Nach so einem Erlebnis ist eine Fortbildung mit 2-3x/Woche, während der Ferienzeit frei, quasi Entspannung pur - das geht schon fast nebenbei mit.
Auch hier spreche ich aus Erfahrung.



oliver.tonn schrieb:


> aber in dem Fall behaupte ich mal, er hat leider überhaupt keine Ahnung wovon er schreibt


Da sieht man mal, wie man sich irren kann - und somit doch voreilig im Urteil ist.


----------



## GLT (3 Juli 2020)

3.#6 schrieb:


> ...und danach war man verblüfft von der plötzlich vorhandenen freien Zeit



Und macht weiter, weil man feststellt, die Zeit ist ja da.


----------



## oliver.tonn (3 Juli 2020)

GLT schrieb:


> Amüsant finde ich eher das "Gejammer"..
> ....
> Nach so einem Erlebnis ist eine Fortbildung mit 2-3x/Woche, während der Ferienzeit frei, quasi Entspannung pur - das geht schon fast nebenbei mit.
> Auch hier spreche ich aus Erfahrung.


Dann kann man Dich nur beglückwünschen, dass das für Dich berufsbegleitend so entspannend war.

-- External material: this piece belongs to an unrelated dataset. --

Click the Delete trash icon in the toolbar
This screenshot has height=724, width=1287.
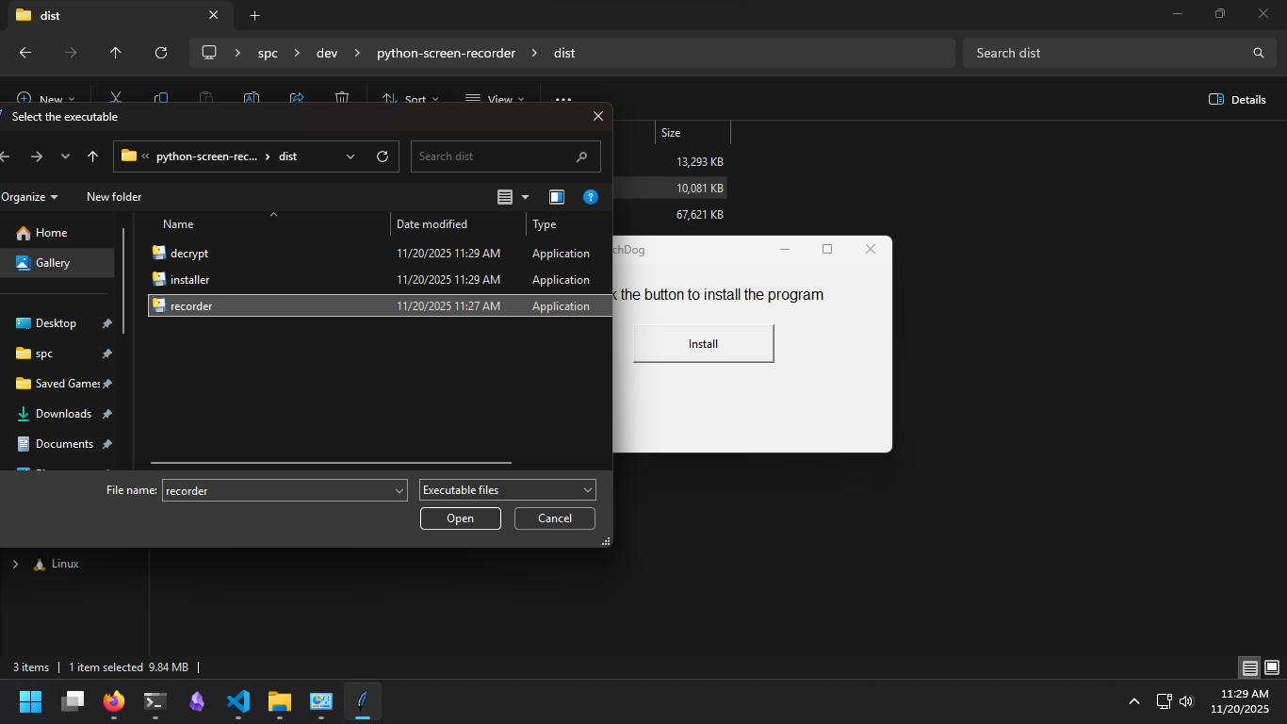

Ich kann nur wiederholen, dass viele meiner Klassenkameraden und auch ich das definitiv nicht als entspannend empfunden haben, sondern als ziemlich anstrengend. Ich bin auch weiterhin der Meinung, dass Deine Aussage, soweit ich sie nicht missverstanden habe, es bei allen ähnlich gestalteten Fortbildungsmaßnahmen, sprich berufsbegleitenden, ähnlich entspannt sei, egal um was es geht, von einer gewissen Unkenntnis/Unerfahrenheit zeugt.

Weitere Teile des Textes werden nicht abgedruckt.